• _WORK TO DO_:
Retype the lines starting at the one containing "You are a GUI" and ending at the one containing "Screen dimensions: 1000x757", both included.

• _RECORDS PROVIDED_:
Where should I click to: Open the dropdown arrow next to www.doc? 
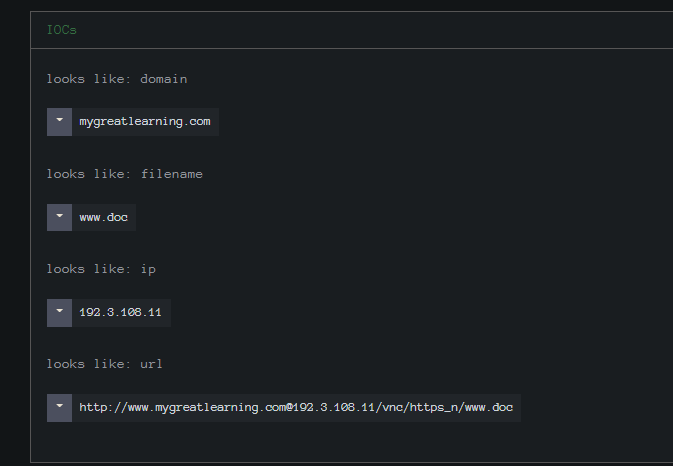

* * *

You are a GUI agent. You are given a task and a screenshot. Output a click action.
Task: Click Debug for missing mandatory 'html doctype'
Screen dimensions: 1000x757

--

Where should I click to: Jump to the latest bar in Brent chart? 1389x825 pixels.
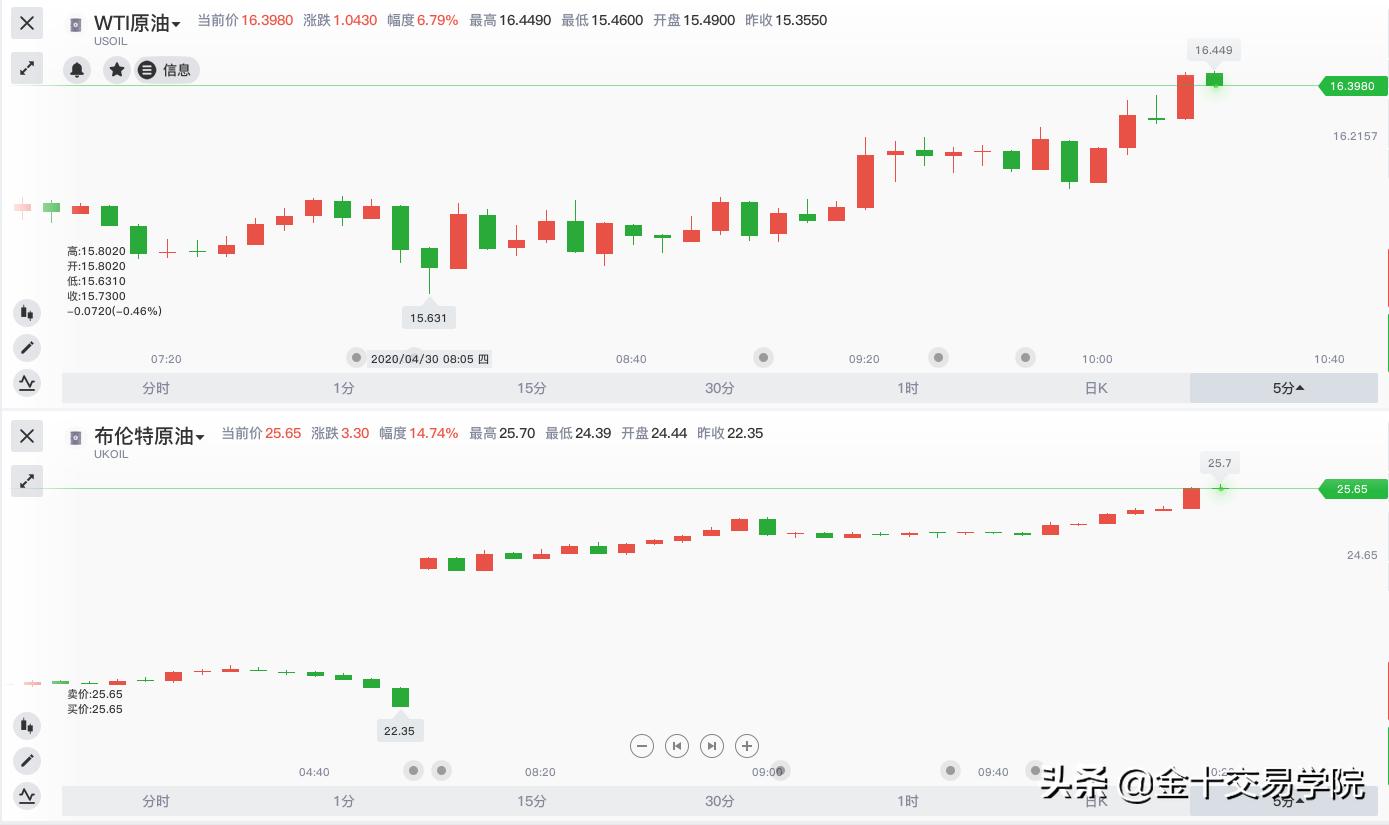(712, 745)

• _EXERCISE RESULT_:
You are a GUI agent. You are given a task and a screenshot. Output a click action.
Task: Click Debug for missing mandatory 'html doctype'
Screen dimensions: 1000x757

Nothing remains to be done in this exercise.